No matter where you go in the world, you cannot run away from the people that are close to your heart and the secrets that they keep for you.  In Mary Alice Monroe’s The Summer Girls, we are shown just that with the reunion of three half-sisters Dora, Carson and Harper, at the request of their grandmother, Mamaw, for her eightieth birthday.  All three girls travel to Sullivan’s Island in South Carolina, to their beloved Sea Breeze, in search of a glimpse into the carefree summers of their youth, and rediscover the bonds they once shared with each other.

Dora is a stay-at-home mom, caring for her autistic son, Nate, and facing the start of a divorce from her husband, who claims that she didn’t pay enough attention to him, which was true.  She is obsessed with caring for Nate, who is a smart child, but at the same time isn’t comfortable in group settings and, heartbreaking to Dora, can’t stand to be touched.  Dora lives in South Carolina, under an hour away from Mamaw, and therefore is the only one of the granddaughters that still visits every summer.  She brings Nate to Sullivan’s Island even though the invitation specified that it was a girls’ only weekend, because he husband refused to spend any time with him.  Dora is depressed over the way that her life has turned out and becomes jealous when she sees her son bonding with Carson.

Carson is a photographer living in California who recently lost her job due to the cancelation of the show that she was working on, and is in need of a change of scenery.  Unlike her sisters, Carson grew up a bit differently.  Her mother died in a fire when she was little, which led to her spending a few years with Mamaw at Sea Breeze (the name for Mamaw’s house on Sullivan’s Island) before her father (their father) Parker, came back to claim her and they moved to California.  Carson loves the ocean, and takes out her surfboard whenever she has a chance, until a close encounter with a shark frightens her and she retreats to the bay.  There is a good thing that comes out of the shark though; Carson makes a new friend, a dolphin, whom she names Delphine – which is how she and Nate start to connect a little: the dolphin fascinated him.  Carson starts dating Blake, a marine biologist who works with dolphins, and struggles with the possibility that, like her father, she too may have an addiction to alcohol.

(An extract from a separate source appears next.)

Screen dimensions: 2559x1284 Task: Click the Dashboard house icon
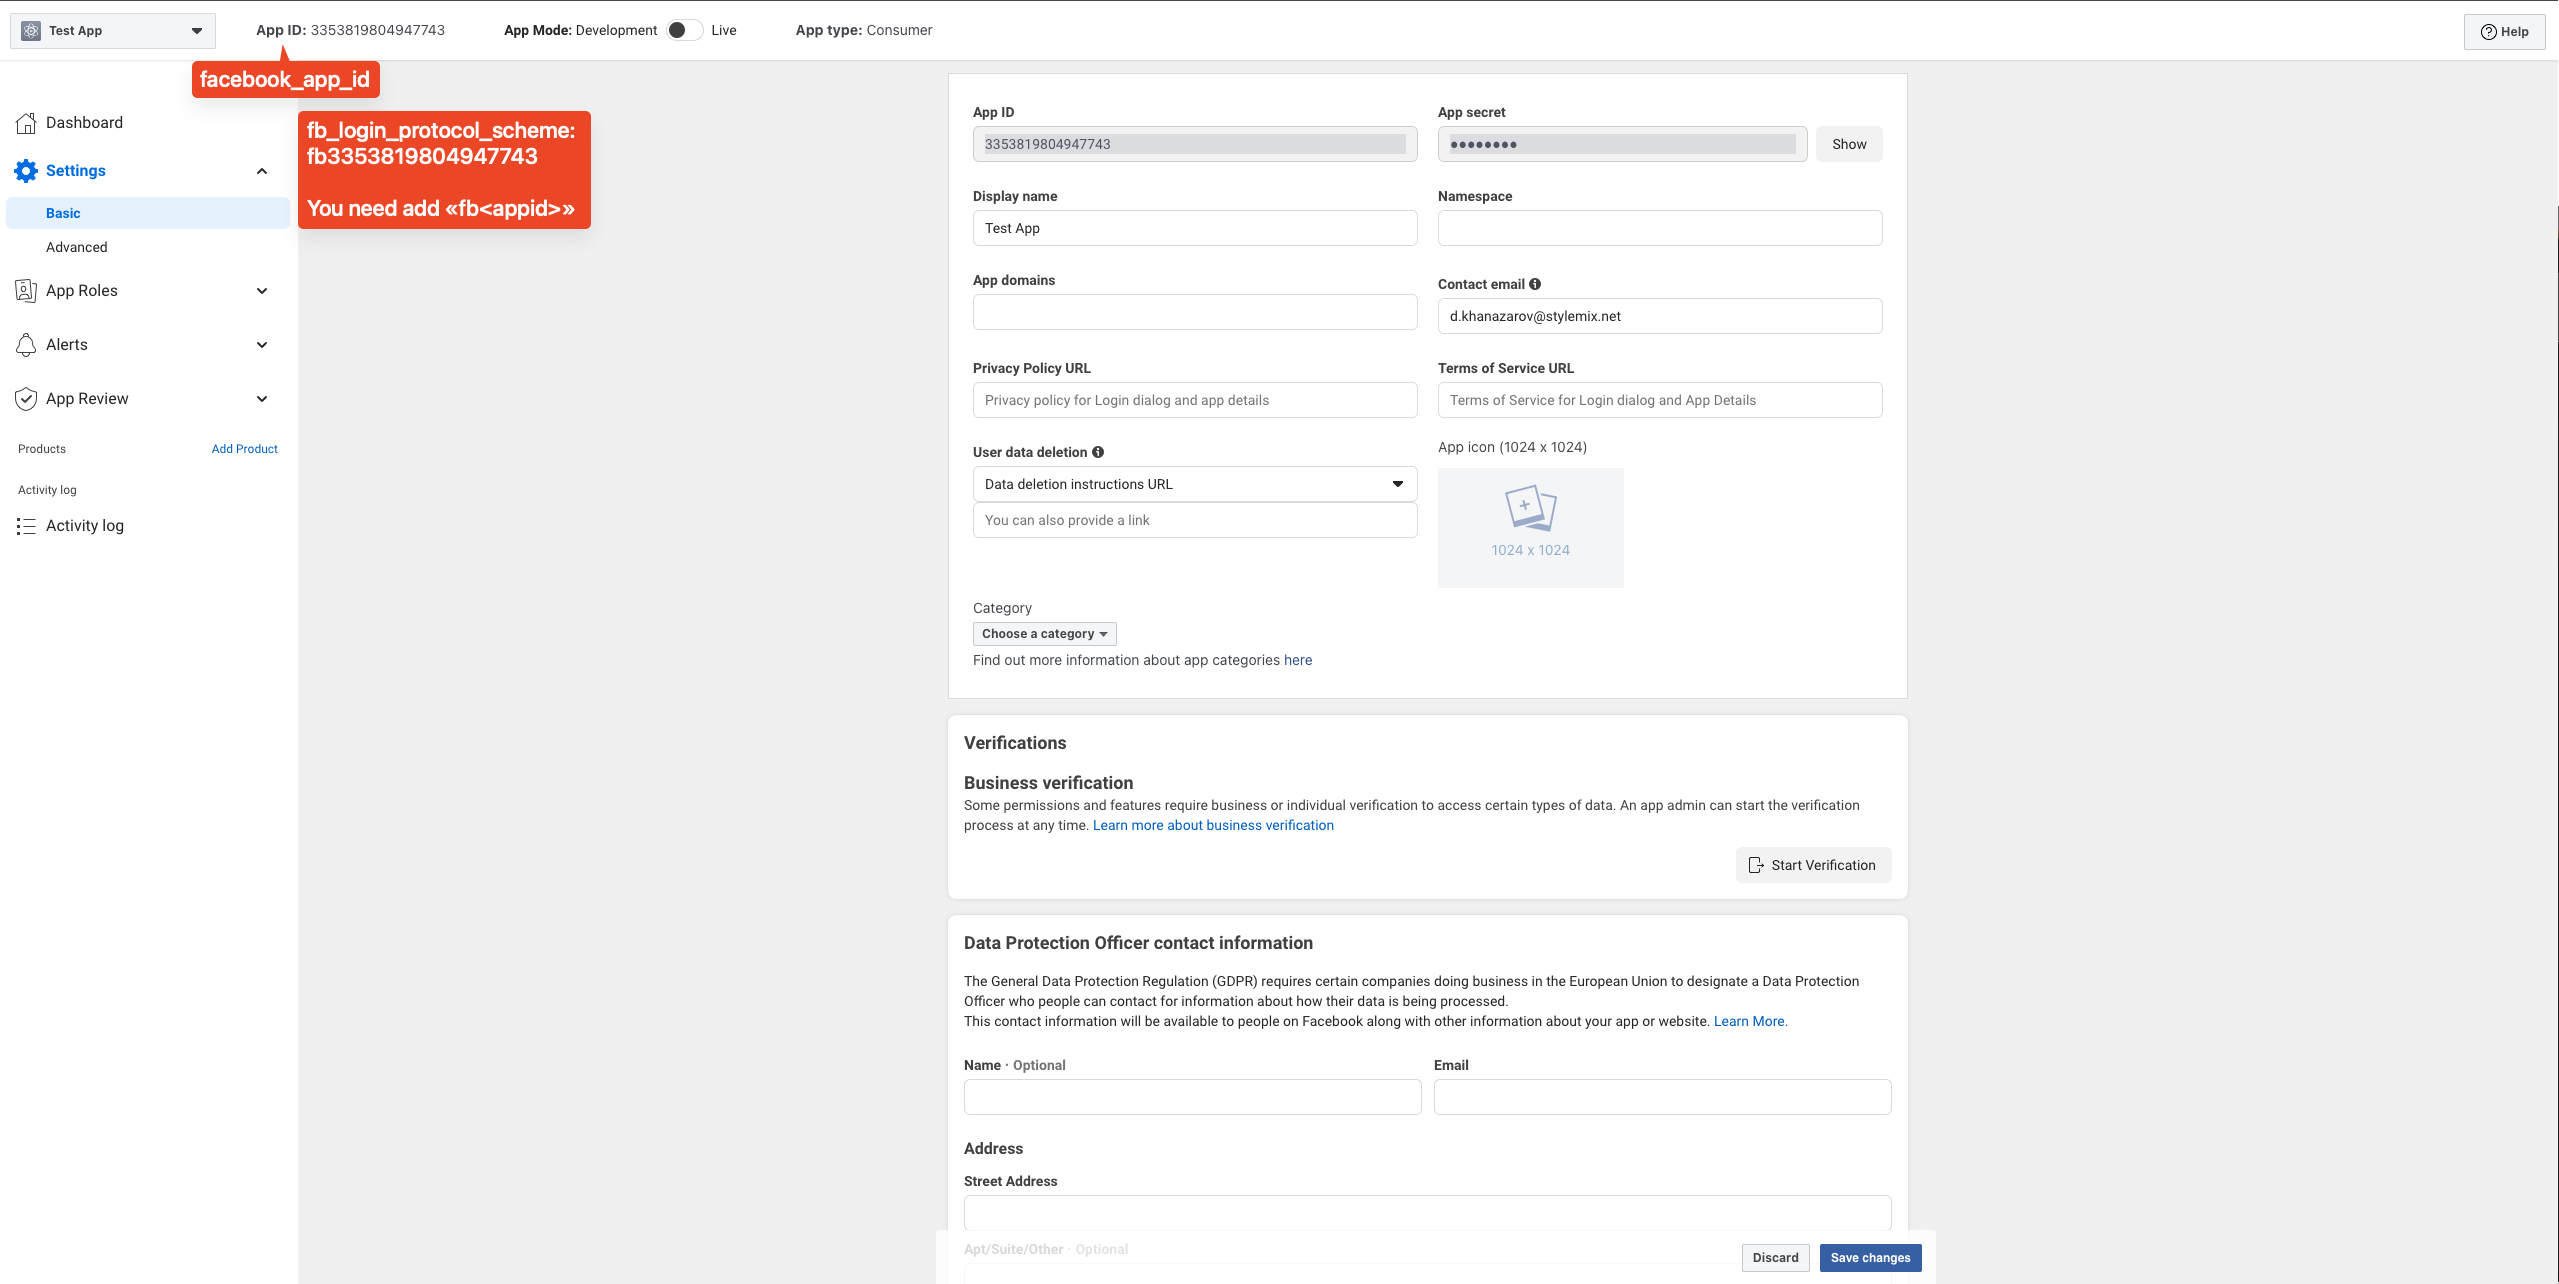pos(26,123)
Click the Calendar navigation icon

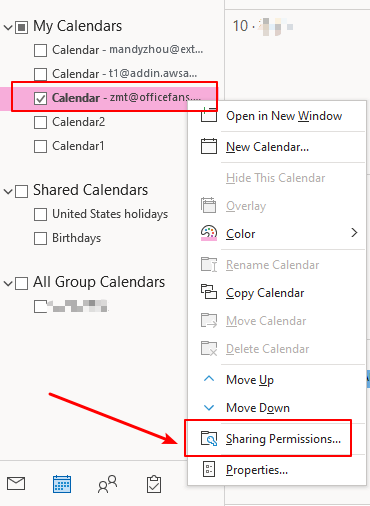pos(62,484)
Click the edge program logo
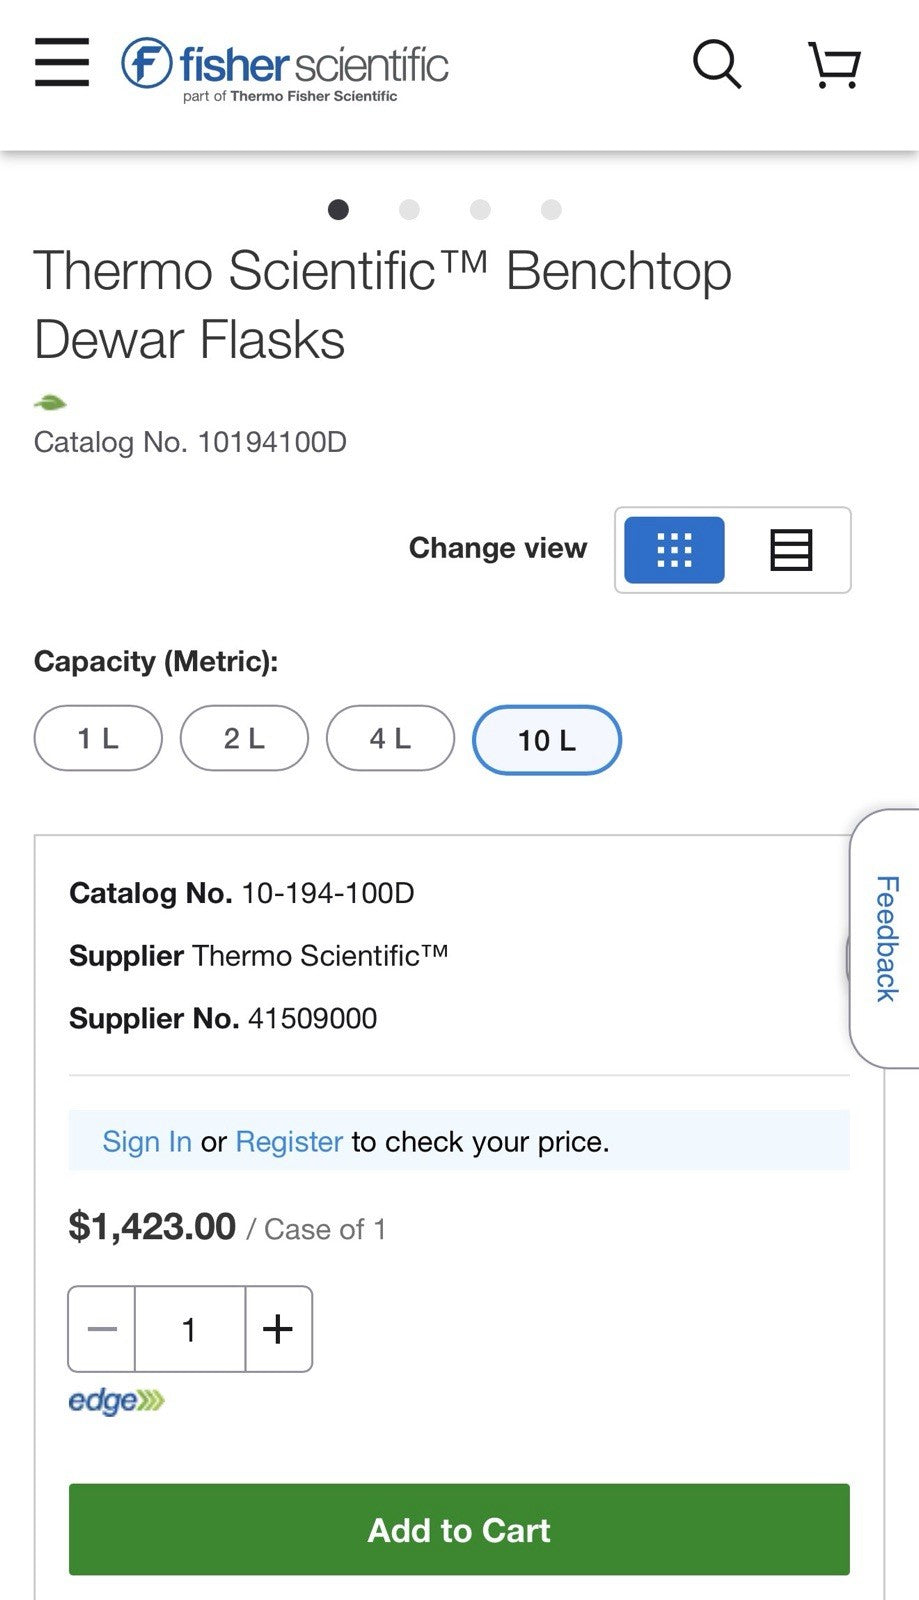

Harper lives in New York with her mother, working at a major trade publisher as her mother’s assistant, describing their work relationship as Andy Sachs and Miranda Priestly from The Devil Wears Prada.  Harper’s mother was displeased that she had decided to go to Sullivan’s Island, making it clear that she was only to be gone for one weekend.  After a phone call between the two, Harper decides to quit her job – further angering her mother – and stay for the duration of the summer.

From the beginning, Mamaw seems like she is hiding something, that this visit with her granddaughters is more than what it seems.  She unearths family secrets – mainly of Parker – that had long been buried, which threaten to pull them even further apart than they already had become…but will they be able to resurrect their strong bonds in order to move forward together?

The Summer Girls is a great novel for the end of the summer season, because throughout it, you get a sense that something is fleeting, life as each of these characters knows it is fleeting, and I feel like that sense that something is fleeting is felt around this time of the year.  The carefree days of summer are fading and the winter is on the horizon, moving towards us faster than we would like.  Monroe brings us back to the beginning of the summer season, where the hopes and anticipation still exist, and, as this is the first book in a trilogy that is set to revolve around these characters, it is only the beginning.